8.5 - Sample Means and Variances

Let's now spend some time clarifying the distinction between a population mean and a sample mean, and between a population variance and a sample variance.

Situation

Suppose we are interested in determining \(\mu\), the mean number of hours slept nightly by American college students. Because the population of American college students is so large, we can't possibly record the number of hours slept by each American college student.

How can we determine the value of the population mean if the population is too large to measure it?
We could take a random sample of American college students, calculate the average for the students in the sample, and use that sample mean as an estimate of the population mean. Similarly, we could calculate the sample variance and use it to estimate the population variance \(\sigma^2\)

Let's take a look!

Now, all we need to do is define the sample mean and sample variance!

Sample Mean

The sample mean, denoted \(\bar{x}\) and read “x-bar,” is simply the average of the \(n\) data points \(x_1, x_2, \ldots, x_n\):

\(\bar{x}=\dfrac{x_1+x_2+\cdots+x_n}{n}=\dfrac{1}{n} \sum\limits_{i=1}^n x_i\)

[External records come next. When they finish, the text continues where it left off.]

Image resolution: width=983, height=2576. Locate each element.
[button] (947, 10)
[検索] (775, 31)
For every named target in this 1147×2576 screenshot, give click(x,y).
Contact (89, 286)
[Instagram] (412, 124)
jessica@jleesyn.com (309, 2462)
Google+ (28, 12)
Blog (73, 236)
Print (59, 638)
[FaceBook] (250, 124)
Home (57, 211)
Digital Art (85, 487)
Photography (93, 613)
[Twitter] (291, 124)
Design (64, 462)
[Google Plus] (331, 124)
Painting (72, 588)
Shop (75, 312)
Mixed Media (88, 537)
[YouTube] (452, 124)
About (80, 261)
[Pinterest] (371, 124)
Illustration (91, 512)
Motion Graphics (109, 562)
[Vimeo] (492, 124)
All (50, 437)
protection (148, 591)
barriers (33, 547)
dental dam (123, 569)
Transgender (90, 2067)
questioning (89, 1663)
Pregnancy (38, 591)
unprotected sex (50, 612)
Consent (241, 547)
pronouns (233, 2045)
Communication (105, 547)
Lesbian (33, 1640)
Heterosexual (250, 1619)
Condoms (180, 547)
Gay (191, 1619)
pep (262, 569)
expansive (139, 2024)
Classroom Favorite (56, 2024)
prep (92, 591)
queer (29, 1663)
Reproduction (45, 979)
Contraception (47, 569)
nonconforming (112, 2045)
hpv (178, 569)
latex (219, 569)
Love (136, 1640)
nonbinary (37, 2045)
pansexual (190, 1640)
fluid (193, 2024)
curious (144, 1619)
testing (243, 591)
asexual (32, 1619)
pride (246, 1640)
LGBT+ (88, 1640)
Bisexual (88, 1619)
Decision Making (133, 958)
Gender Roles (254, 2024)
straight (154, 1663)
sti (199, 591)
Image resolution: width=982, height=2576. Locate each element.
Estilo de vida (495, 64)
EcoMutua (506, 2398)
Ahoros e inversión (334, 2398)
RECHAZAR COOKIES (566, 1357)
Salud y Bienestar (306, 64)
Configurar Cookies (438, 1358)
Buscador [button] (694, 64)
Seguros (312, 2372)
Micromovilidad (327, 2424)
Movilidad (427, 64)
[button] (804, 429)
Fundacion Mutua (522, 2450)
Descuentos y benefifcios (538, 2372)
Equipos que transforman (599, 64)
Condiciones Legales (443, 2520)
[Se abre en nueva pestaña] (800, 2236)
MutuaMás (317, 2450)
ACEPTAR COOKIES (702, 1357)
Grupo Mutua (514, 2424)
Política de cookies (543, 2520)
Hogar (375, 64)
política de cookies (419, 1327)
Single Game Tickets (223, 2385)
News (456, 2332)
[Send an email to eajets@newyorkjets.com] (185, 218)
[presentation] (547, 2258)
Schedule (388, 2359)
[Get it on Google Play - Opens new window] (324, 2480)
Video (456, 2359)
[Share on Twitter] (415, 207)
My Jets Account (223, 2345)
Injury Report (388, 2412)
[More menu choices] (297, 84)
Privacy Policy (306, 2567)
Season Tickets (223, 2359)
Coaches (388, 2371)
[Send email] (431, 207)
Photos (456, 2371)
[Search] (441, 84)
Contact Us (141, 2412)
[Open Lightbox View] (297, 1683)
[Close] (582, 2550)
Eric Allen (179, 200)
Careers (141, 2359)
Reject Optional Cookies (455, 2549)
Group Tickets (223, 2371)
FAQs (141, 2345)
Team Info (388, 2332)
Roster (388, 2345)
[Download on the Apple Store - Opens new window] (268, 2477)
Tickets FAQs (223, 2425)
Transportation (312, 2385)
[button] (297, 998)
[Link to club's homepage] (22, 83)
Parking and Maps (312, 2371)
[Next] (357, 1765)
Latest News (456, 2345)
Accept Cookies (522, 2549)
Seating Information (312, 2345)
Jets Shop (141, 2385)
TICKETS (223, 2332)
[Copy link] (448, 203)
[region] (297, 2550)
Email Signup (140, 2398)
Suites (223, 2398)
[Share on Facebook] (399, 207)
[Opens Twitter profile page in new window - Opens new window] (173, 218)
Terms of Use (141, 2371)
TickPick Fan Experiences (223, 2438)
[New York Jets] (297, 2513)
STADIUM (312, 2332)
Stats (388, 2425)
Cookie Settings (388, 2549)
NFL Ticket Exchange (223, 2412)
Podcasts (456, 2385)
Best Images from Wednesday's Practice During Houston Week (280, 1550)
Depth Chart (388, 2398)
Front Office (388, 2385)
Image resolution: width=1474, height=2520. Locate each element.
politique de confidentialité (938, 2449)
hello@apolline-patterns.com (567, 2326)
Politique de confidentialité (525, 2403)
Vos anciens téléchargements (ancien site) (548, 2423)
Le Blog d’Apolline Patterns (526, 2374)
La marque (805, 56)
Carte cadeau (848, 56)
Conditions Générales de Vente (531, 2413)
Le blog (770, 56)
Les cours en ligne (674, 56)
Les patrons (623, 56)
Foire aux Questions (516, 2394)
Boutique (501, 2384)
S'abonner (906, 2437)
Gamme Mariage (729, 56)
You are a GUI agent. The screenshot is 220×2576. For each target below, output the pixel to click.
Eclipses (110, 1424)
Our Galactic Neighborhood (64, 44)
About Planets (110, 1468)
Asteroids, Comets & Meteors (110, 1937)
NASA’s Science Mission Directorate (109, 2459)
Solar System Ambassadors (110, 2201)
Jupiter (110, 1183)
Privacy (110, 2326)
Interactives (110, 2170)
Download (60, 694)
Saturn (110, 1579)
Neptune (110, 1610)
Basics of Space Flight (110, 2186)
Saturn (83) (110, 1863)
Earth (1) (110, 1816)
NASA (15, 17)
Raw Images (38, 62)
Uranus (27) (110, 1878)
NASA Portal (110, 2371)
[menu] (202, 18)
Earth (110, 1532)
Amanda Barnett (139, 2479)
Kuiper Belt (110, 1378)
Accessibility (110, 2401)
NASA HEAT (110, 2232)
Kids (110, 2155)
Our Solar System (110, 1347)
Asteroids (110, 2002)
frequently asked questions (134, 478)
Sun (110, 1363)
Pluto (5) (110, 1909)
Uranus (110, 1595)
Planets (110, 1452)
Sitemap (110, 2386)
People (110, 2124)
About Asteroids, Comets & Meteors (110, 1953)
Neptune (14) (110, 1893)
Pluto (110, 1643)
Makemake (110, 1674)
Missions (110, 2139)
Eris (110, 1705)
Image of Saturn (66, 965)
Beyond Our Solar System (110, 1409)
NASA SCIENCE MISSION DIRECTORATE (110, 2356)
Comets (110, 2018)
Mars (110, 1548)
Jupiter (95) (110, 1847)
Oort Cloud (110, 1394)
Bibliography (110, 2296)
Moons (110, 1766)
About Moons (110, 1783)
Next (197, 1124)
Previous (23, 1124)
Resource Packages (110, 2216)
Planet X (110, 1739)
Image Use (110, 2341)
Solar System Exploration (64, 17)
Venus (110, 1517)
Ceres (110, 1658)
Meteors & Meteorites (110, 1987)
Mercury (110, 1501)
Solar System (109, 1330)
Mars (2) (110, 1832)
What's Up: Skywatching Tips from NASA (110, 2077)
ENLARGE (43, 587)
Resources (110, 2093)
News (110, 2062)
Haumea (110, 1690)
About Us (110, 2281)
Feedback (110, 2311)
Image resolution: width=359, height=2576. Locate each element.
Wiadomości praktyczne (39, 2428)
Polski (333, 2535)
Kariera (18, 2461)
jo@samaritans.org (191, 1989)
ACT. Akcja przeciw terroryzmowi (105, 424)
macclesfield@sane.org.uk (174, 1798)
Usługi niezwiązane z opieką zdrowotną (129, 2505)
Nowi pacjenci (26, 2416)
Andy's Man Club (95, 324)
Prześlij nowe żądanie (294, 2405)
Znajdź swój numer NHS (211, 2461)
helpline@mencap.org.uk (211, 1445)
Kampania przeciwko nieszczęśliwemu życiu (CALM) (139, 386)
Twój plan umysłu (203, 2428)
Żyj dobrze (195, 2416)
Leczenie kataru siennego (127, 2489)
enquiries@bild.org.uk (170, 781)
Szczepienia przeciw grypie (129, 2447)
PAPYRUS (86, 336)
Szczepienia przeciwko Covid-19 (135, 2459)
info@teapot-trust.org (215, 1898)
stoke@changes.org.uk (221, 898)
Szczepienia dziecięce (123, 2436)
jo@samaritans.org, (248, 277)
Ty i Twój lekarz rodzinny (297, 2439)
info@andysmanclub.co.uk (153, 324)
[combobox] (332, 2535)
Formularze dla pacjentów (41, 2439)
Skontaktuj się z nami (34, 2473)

The sample mean summarizes the "location" or "center" of the data.

Example 8-18 Section

A random sample of 10 American college students reported sleeping 7, 6, 8, 4, 2, 7, 6, 7, 6, 5 hours, respectively. What is the sample mean?

Solution

The sample mean is:

\(\bar{x}=\dfrac{7+6+8+4+2+7+6+7+6+5}{10}=5.8\)

Sample Variance

The sample variance, denoted \(s^2\) and read "s-squared," summarizes the "spread" or "variation" of the data:

\(s^2=\dfrac{(x_1-\bar{x})^2+(x_2-\bar{x})^2+\cdots+(x_n-\bar{x})^2}{n-1}=\dfrac{1}{n-1}\sum\limits_{i=1}^n (x_i-\bar{x})^2\)

Sample Standard Deviation

The sample standard deviation, denoted \(s\) is simply the positive square root of the sample variance. That is:

\(s=\sqrt{s^2}\)

Example 8-19 Section

A random sample of 10 American college students reported sleeping 7, 6, 8, 4, 2, 7, 6, 7, 6, 5 hours, respectively. What is the sample standard deviation?

Solution

The sample variance is:

\(s^2=\dfrac{1}{9}\left[(7-5.8)^2+(6-5.8)^2+\cdots+(5-5.8)^2\right]=\dfrac{1}{9}(27.6)=3.067\)

Therefore, the sample standard deviation is:

\(s=\sqrt{3.067}=1.75\)

Theorem

An easier way to calculate the sample variance is:

\(s^2=\dfrac{1}{n-1}\left[\sum\limits_{i=1}^n x^2_i-n{\bar{x}}^2\right]\)

Proof

Example 8-20 Section

A random sample of 10 American college students reported sleeping 7, 6, 8, 4, 2, 7, 6, 7, 6, 5 hours, respectively. What is the sample standard deviation?

Solution

The sample variance is:

\(s^2=\dfrac{1}{9}\left[(7^2+6^2+\cdots+6^2+5^2)-10(5.8)^2\right]=3.067\)

Therefore, the sample standard deviation is:

\(s=\sqrt{3.067}=1.75\)

We will get a better feel for what the sample standard deviation tells us later on in our studies. For now, you can roughly think of it as the average distance of the data values \(x_1, x_2, \ldots, x_n\) from their sample mean.